According to the proximity degree to CPU, memory is divided into internal memory and external memory. Internal memory, also known as main memory, belongs to the components of the host, while external memory, also known as auxiliary memory, is external devices. CPU can't access external memory directly as it accesses memory. If transmitting data between external memory and CPU or I/O devices, internal memory must be required. High-end microcomputer like 80386 or above is equipped with cache. At this time, internal memory includes two parts: main memory and cache. However, for low-end microcomputers, internal memory is main memory.

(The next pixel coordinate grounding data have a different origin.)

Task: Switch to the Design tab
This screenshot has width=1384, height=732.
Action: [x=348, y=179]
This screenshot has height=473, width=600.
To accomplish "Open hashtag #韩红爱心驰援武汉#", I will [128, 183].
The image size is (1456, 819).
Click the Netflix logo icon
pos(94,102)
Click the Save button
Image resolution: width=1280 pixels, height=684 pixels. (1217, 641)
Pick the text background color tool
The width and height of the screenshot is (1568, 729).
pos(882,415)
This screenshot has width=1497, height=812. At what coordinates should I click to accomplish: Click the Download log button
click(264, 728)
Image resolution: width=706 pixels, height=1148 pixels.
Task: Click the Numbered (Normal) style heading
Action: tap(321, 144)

The memory is divided into several levels for the following reasons:

First, resolving the contradiction between speed and cost reasonably can provide a higher performance-price ratio. Semiconductor memory is fast but expensive, and its capacity should not be done very large, so it is only used as an internal memory to exchange information frequently with CPU. Disk memory is cheaper, and it can be produced with a large capacity. But its access speed is slow, so it can be used as external memory stored a large number of programs, raw data (many programs and data are temporarily not involved in the operation) and the operation of results, with a small number of accesses. When a computer performs a certain task, it only loads the related programs and raw data from disk to internal memory with small capacity. After high-speed data processing with CPU and internal memory, final results are written from internal memory to disk. Such configuration is affordable with faster comprehensive access.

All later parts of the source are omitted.